Text block

_ _ _

PATTON TOWNSHIP -- They spoke of betrayal, of murder, and the little girl listened. She heard the adults argue about the man hiding them from the Nazis, whether he would carry out his threat to kill them and save himself. They talked about where he would put the bodies.

The girl heard all this, and she turned to the window and the trees beyond.

"I was looking and wondering where I would be buried," Marion Winsor said.

For a Jewish child fleeing the concentration camps, one of the thousands of so-called "hidden children" during World War II, life never promised a tomorrow. Winsor, now 71 and living in Toftrees, knew it all along. She, her older brother and mother lived on the run for two years with but one guarantee -- exposure meant the end.

"I would think in the evening, very often, maybe this is the last time I will see the sky," Winsor said. "I mean, we were used to the idea that death could come at any time."

Today, she is a retired French teacher, a grandmother who belongs to a generation of children forced to conceal their identities. The New York-based Hidden Child Foundation, part of the Anti-Defamation League, estimates at least 10,000 former hidden children exist worldwide, though foundation president Ann Shore said exact numbers are hard to come by.

_ _ _

Information provided
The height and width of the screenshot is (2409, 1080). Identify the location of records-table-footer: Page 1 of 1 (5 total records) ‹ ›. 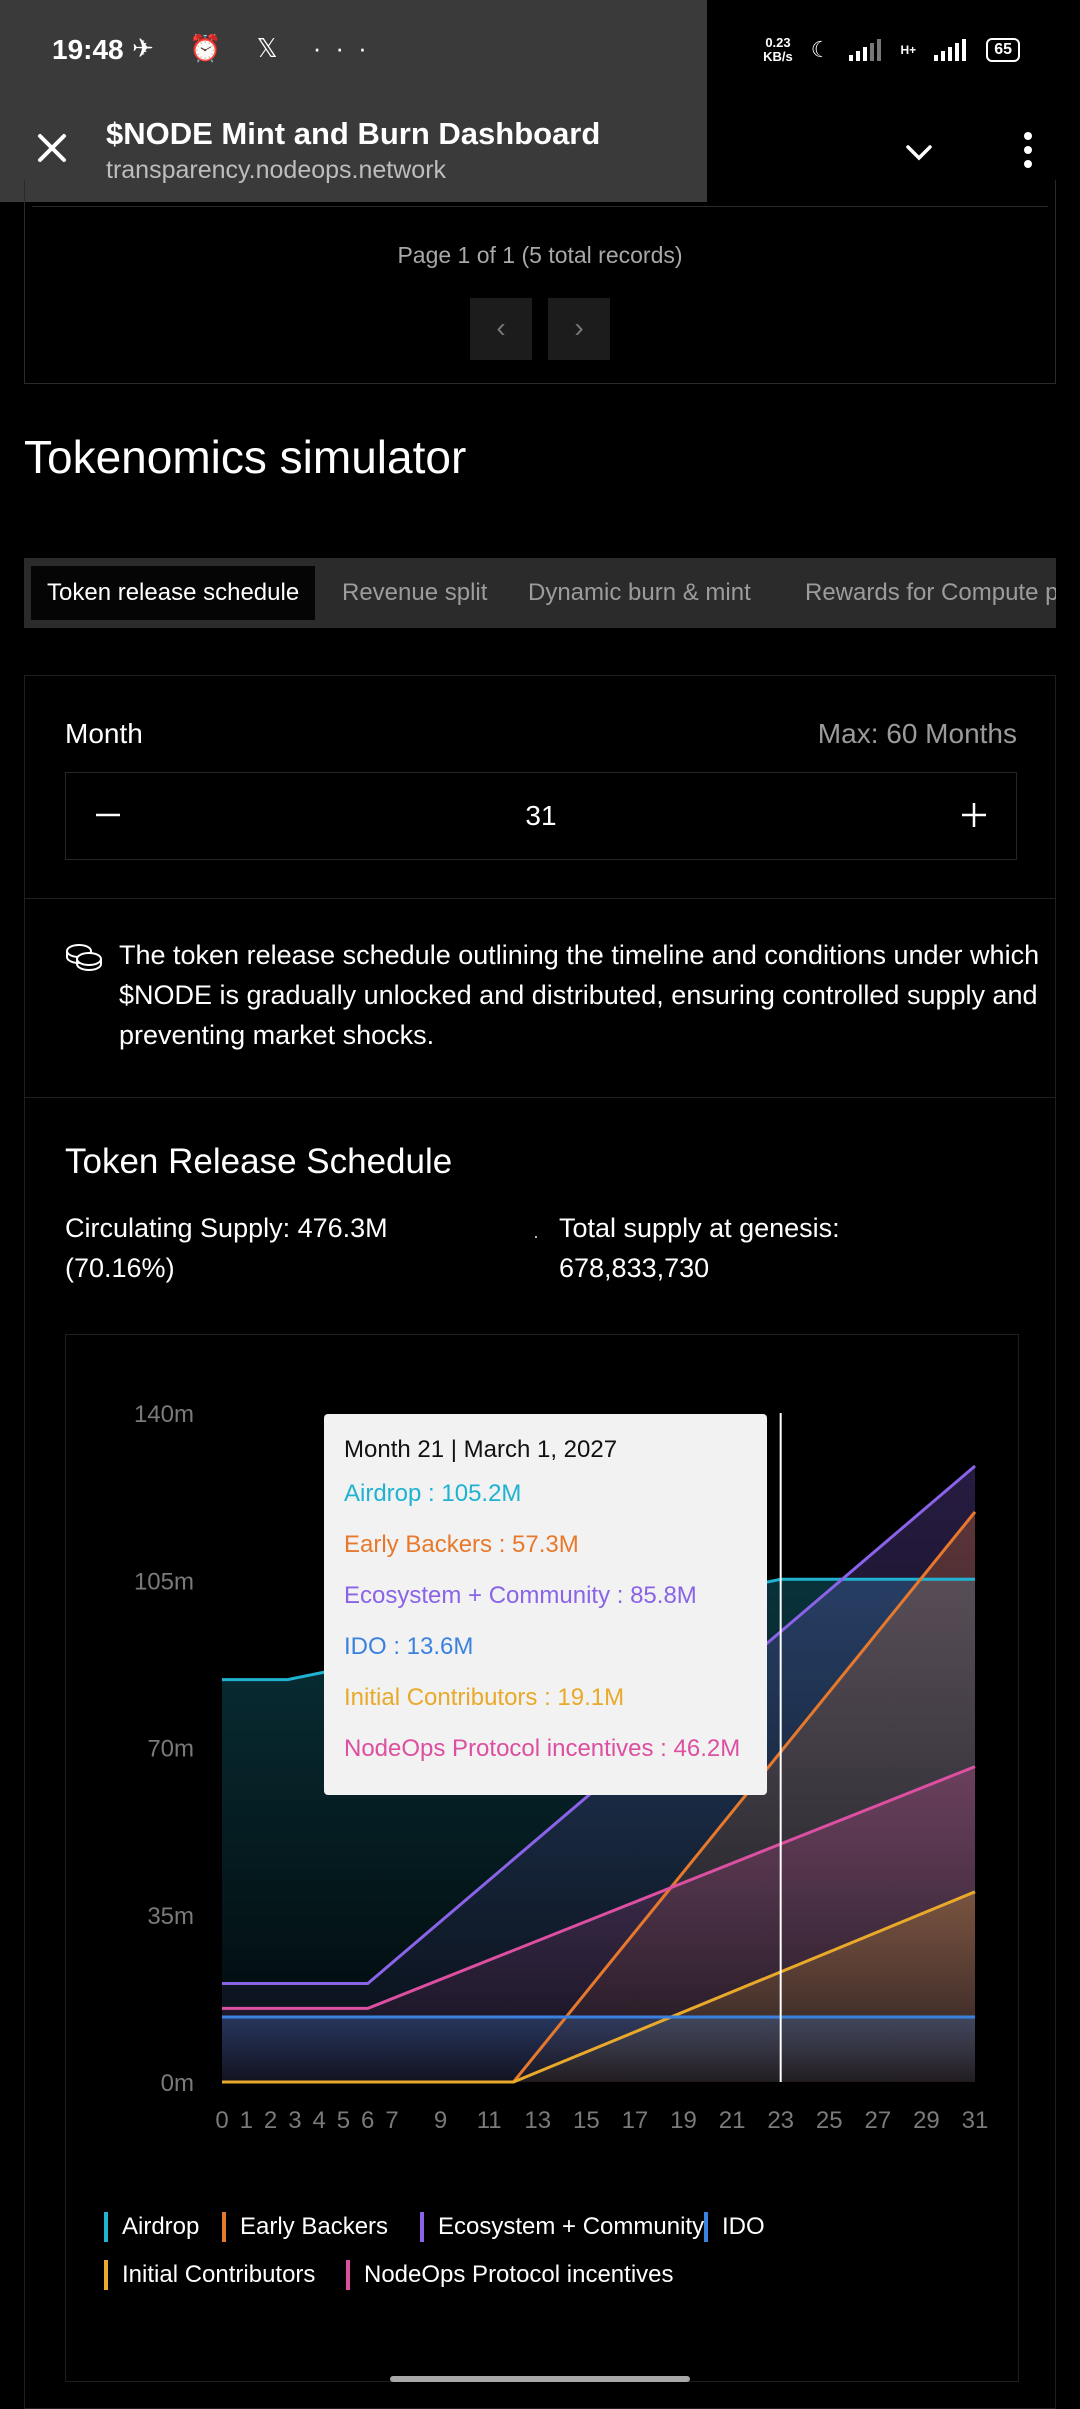
(540, 282).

_ _ _

Exercise details
Answer these questions about the account of hidden children above.
1. For how long did Winsor, her older brother and her mother live on the run?
2. In the evening, what did Winsor often think might be the last time she would see?
3. What job did Winsor hold before she retired?

Answer to this task
1. Two years.
2. The sky.
3. French teacher.